┌──

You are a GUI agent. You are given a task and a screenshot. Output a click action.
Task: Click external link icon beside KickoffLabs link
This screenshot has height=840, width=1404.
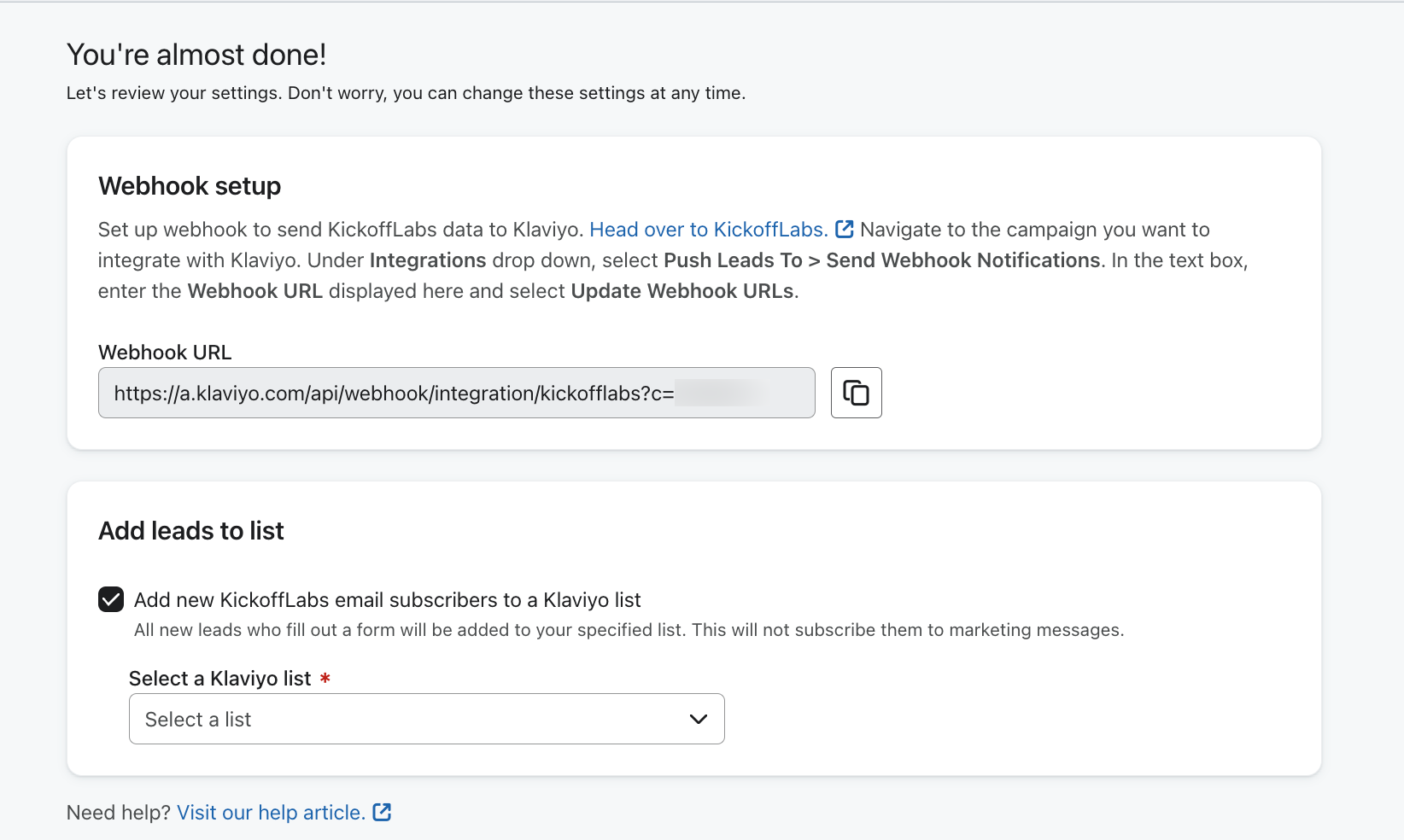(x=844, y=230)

└──
┌──

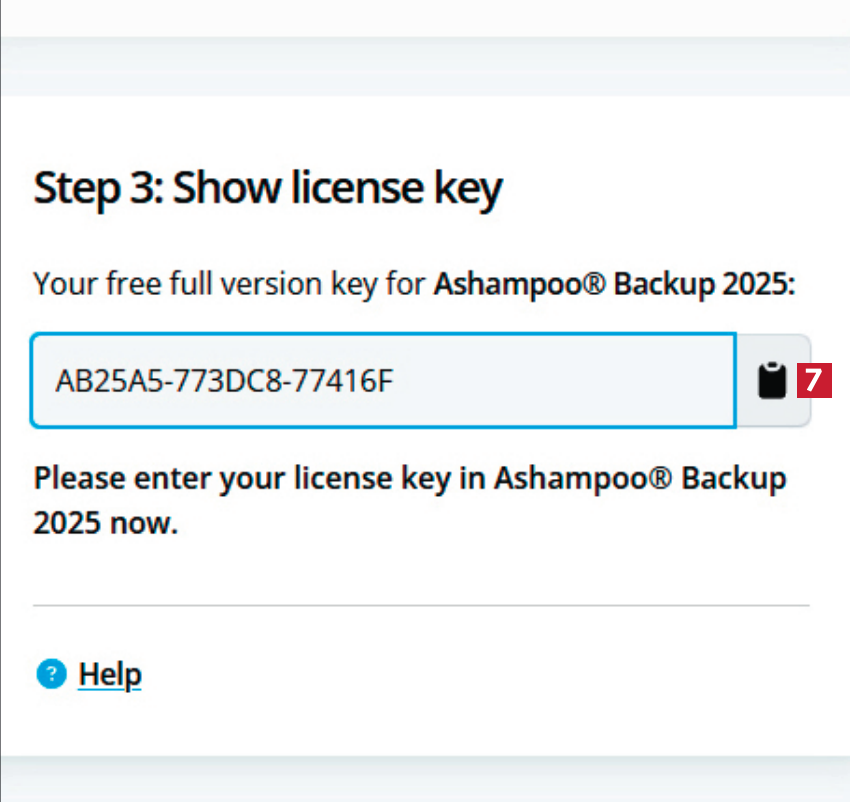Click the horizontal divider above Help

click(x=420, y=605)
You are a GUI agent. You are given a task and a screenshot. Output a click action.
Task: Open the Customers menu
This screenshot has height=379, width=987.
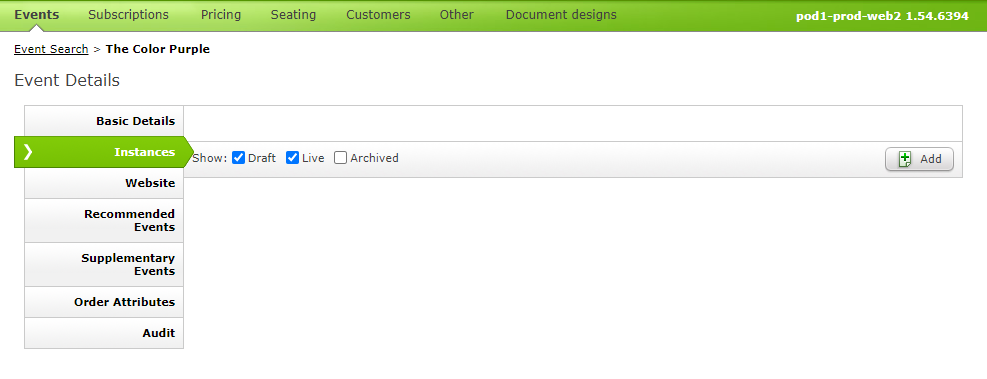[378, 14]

└──
┌──

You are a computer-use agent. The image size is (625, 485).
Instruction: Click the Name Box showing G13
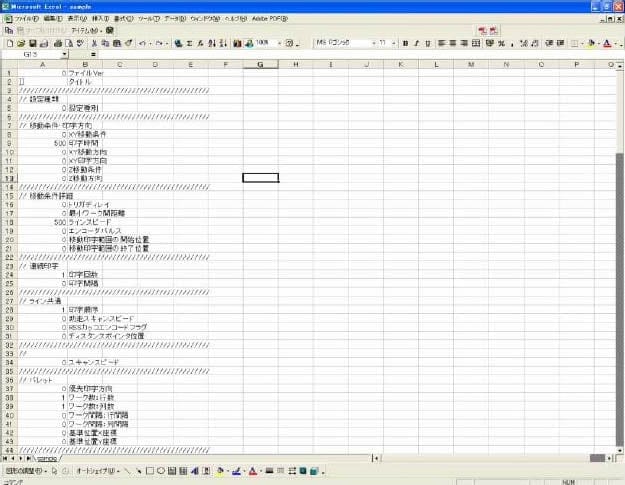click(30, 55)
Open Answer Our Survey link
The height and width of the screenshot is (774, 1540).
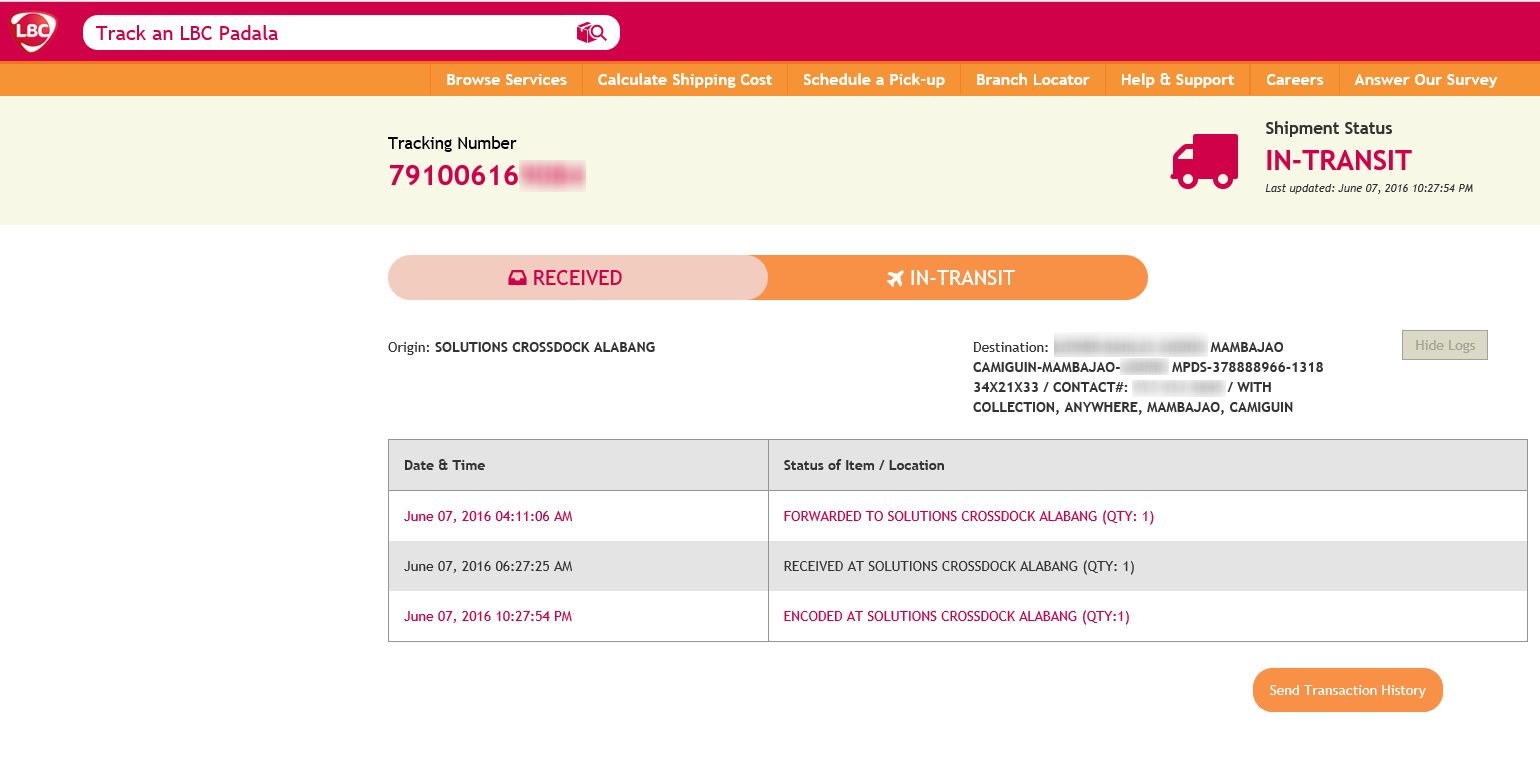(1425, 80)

└──

Exercise requirements » Search the listing above for the string "link". Copy every line that contains it.

Response area »
Task: Click external link icon beside KickoffLabs link
Open Answer Our Survey link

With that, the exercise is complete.